Meskipun globalisasi membawa pengaruh luar, beberapa masyarakat dapat melihat globalisasi sebagai ancaman terhadap identitas dan keberlanjutan budaya mereka.
Dalam upaya untuk mempertahankan identitas, beberapa masyarakat dapat memperkuat sistem hukum tradisional mereka.
- Ketidaksetaraan dan Ketidakadilan:
Ketidaksetaraan ekonomi dan sosial dapat menyebabkan kelompok masyarakat tertentu merasa bahwa sistem hukum resmi tidak memberikan perlindungan yang cukup.
Sistem hukum tradisional bisa dianggap sebagai alternatif yang lebih adil atau relevan untuk menyelesaikan konflik atau menegakkan keadilan.

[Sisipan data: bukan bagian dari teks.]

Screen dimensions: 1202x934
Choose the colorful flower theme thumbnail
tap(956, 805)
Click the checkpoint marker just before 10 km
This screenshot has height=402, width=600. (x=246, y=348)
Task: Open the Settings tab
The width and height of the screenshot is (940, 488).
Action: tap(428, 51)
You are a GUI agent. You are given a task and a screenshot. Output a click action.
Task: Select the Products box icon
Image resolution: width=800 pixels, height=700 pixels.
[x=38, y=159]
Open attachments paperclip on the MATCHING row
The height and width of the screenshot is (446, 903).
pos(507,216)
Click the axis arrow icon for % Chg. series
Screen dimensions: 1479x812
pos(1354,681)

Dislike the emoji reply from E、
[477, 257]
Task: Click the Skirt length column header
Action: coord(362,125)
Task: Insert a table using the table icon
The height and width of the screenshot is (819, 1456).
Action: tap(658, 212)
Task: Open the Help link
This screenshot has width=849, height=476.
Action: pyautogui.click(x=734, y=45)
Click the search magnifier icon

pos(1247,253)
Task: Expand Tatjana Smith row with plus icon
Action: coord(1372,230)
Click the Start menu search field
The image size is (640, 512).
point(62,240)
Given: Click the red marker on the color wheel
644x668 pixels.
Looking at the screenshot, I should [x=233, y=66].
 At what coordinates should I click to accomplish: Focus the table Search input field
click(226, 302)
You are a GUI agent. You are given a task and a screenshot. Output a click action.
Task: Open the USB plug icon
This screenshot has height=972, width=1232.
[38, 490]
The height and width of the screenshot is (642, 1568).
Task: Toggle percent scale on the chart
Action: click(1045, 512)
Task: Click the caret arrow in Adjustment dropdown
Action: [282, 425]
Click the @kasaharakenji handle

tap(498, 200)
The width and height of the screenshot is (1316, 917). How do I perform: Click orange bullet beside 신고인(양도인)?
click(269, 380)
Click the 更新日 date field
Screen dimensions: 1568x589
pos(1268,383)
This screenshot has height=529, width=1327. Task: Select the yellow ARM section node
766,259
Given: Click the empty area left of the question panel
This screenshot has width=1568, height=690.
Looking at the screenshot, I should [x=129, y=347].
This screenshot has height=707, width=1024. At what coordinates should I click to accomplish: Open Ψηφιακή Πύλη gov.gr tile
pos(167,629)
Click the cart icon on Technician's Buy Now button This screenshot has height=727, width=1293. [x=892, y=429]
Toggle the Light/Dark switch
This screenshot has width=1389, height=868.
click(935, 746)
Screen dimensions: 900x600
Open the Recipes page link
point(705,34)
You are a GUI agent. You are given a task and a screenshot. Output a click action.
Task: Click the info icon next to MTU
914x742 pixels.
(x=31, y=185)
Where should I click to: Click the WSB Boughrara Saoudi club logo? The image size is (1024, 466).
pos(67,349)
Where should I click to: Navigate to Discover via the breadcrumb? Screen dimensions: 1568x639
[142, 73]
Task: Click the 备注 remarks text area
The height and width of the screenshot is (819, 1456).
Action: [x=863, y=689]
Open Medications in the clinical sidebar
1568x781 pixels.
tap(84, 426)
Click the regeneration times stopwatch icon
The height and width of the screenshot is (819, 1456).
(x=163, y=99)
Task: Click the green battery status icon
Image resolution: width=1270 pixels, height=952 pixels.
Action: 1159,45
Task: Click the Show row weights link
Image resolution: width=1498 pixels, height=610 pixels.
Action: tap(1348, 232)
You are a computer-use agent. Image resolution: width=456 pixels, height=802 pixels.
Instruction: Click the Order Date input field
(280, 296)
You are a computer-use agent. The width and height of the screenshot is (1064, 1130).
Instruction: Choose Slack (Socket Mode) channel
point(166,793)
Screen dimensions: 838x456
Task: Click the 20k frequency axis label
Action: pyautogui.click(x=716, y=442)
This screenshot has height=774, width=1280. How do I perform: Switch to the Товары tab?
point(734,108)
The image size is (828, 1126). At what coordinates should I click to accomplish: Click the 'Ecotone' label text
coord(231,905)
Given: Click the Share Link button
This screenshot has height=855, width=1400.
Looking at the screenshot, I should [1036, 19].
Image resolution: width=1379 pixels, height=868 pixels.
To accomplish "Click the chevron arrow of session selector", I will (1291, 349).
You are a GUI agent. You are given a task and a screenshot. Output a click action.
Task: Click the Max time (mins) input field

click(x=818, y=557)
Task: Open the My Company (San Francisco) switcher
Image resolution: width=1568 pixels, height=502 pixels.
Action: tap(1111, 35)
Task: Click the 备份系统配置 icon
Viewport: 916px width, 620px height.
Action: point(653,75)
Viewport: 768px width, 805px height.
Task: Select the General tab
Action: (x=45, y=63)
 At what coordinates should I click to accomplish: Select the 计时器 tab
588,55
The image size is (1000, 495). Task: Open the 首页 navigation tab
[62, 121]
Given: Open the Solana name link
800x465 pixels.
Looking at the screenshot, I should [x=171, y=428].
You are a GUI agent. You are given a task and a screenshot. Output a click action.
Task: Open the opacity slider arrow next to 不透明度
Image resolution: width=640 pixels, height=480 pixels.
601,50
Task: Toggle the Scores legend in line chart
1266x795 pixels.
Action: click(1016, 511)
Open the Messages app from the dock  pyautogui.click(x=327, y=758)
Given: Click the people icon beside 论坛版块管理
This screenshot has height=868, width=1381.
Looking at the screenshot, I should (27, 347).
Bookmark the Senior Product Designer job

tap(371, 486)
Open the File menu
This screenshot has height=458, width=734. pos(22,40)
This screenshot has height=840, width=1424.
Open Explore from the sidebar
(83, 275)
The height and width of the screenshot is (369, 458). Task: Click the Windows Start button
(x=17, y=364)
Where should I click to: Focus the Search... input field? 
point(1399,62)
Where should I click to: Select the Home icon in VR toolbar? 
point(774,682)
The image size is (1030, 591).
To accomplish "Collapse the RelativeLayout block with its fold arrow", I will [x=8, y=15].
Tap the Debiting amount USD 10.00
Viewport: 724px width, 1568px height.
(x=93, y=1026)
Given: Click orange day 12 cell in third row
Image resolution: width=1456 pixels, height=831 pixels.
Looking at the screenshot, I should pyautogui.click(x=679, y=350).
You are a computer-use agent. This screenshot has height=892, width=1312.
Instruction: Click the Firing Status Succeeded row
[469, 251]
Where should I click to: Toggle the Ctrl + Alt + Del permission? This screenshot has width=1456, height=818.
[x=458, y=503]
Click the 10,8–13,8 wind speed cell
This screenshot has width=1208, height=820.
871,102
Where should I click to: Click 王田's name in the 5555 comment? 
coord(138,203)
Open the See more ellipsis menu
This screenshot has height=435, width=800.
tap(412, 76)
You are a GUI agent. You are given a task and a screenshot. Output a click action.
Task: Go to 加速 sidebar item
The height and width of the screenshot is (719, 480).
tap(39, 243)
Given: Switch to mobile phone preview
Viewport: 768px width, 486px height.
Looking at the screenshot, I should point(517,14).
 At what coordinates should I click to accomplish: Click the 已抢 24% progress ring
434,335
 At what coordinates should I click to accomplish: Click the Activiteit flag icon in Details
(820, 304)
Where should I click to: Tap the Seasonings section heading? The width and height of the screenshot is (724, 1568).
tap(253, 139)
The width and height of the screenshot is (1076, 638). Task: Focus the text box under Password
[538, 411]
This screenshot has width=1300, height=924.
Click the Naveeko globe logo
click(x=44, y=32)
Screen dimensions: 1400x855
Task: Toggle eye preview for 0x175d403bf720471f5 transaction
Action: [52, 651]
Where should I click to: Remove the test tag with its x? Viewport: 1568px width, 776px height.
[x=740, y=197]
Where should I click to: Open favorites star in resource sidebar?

Legal pluralisme bukanlah fenomena yang homogen dan dapat bervariasi antar masyarakat. Perubahan sosial, ekonomi, dan politik dapat mempengaruhi dinamika legal pluralisme dari waktu ke waktu. Artinya dengan keberagaman hukum beragamnya aturan serta perundang undangannya malah menjadi semakin bagus untuk sebuah tatanan masyarakat yang Sejahtera karena aturan dan hukum tidak hanya 1 aturan untuk mengatur bidang kehidupan akan tetapi lebih banyak, lebih kompleks. Maka daripada itu kita sebagai masyarakat Indonesia haruslah menerapkan prinsip kesatuan dan persatuan serta memiliki sikap toleransi yang kuat. Legal pluralisme dapat membawa tantangan dalam hal kepastian hukum dan perlindungan hak asasi manusia, tetapi pada saat yang sama, juga dapat mencerminkan upaya untuk mengakomodasi dan menghormati keragaman dalam masyarakat.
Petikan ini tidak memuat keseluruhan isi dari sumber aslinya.